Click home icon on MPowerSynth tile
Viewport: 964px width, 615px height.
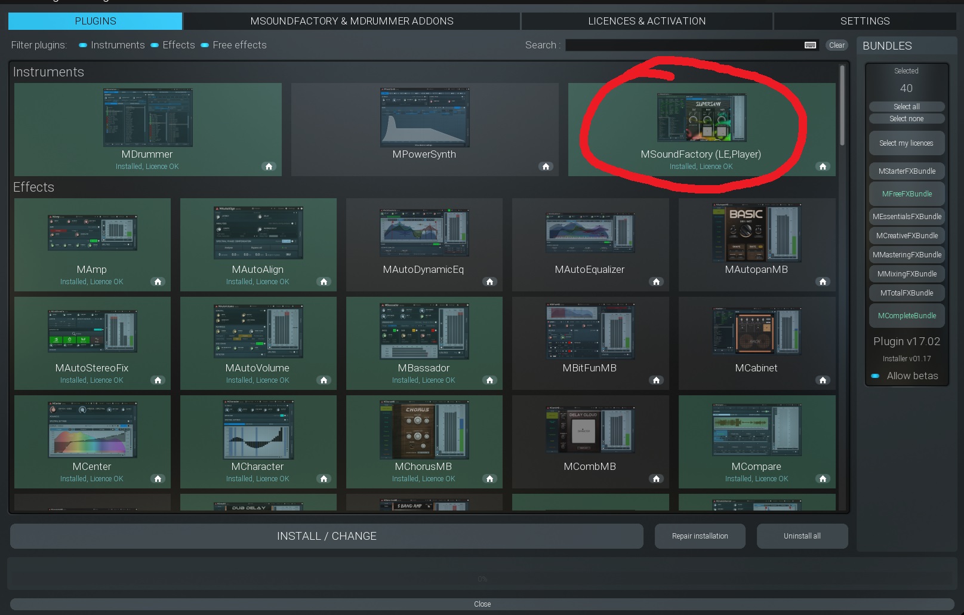(x=546, y=167)
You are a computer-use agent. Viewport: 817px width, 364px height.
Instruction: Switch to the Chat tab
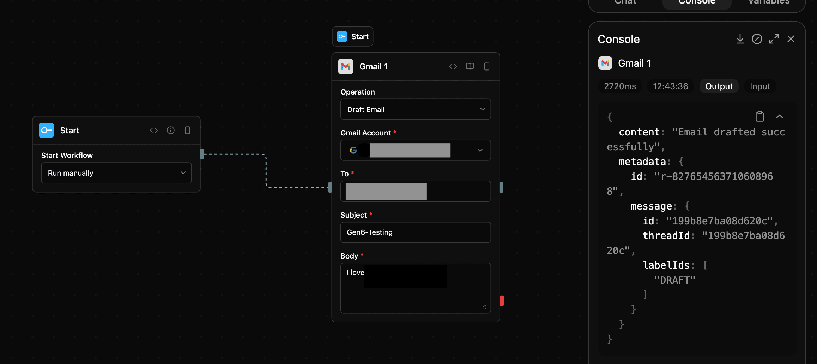pos(625,3)
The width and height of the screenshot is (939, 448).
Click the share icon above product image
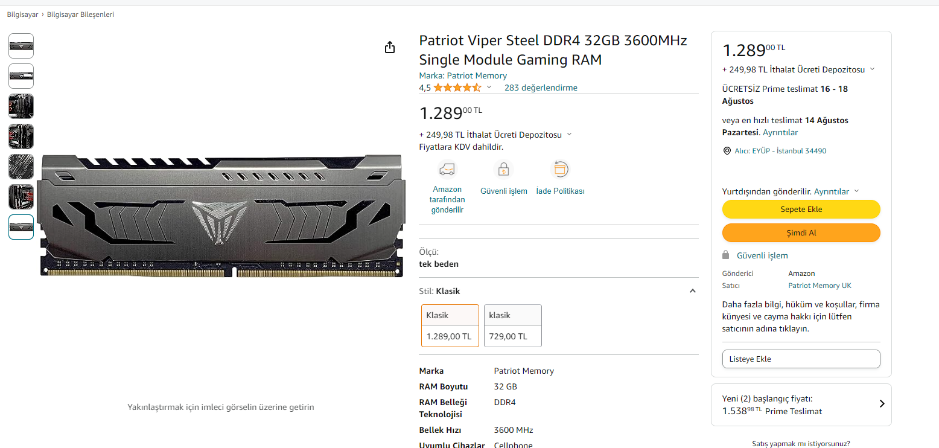(390, 47)
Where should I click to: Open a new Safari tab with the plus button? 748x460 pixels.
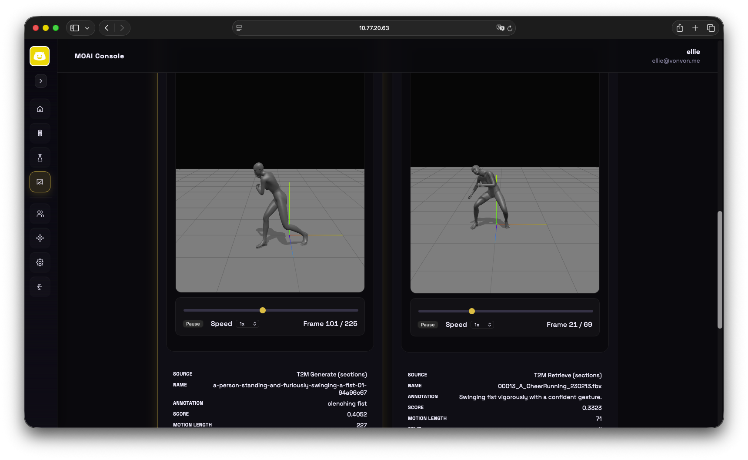coord(695,27)
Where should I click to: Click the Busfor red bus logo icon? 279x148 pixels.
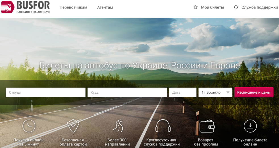(x=8, y=7)
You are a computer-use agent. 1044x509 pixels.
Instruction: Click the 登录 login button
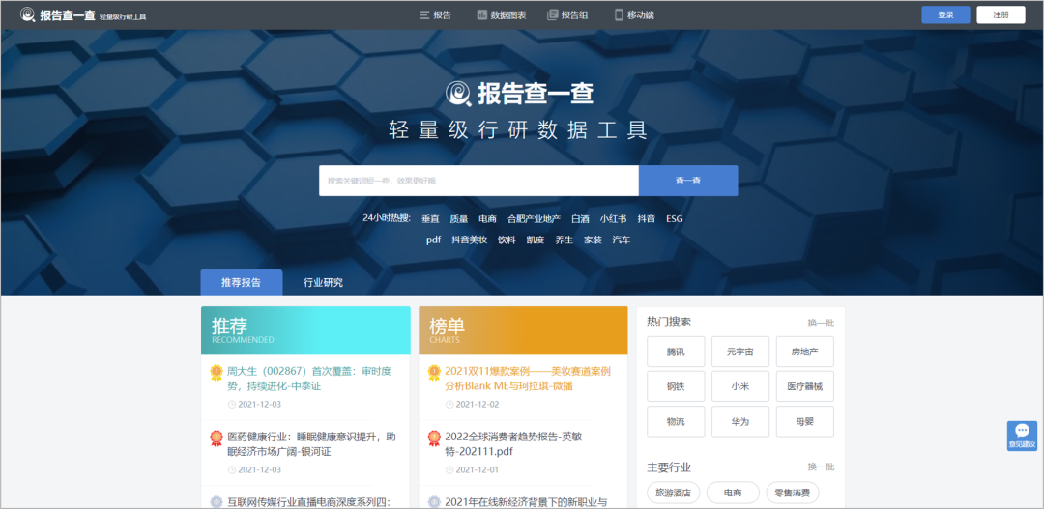pos(945,14)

────────

## WRITTEN TASK
Format the text of every record above as a JSON list of strings, one string per line and no entries for blank lines. Leave the pictures out.

## REPLY
[
  "Click home icon on MPowerSynth tile",
  "Viewport: 964px width, 615px height.",
  "(x=546, y=167)",
  "You are a computer-use agent. Viewport: 817px width, 364px height.",
  "Instruction: Switch to the Chat tab",
  "pos(625,3)",
  "The width and height of the screenshot is (939, 448).",
  "Click the share icon above product image",
  "(390, 47)",
  "Where should I click to: Open a new Safari tab with the plus button? 748x460 pixels.",
  "coord(695,27)",
  "Where should I click to: Click the Busfor red bus logo icon? 279x148 pixels.",
  "(x=8, y=7)",
  "You are a computer-use agent. 1044x509 pixels.",
  "Instruction: Click the 登录 login button",
  "pos(945,14)"
]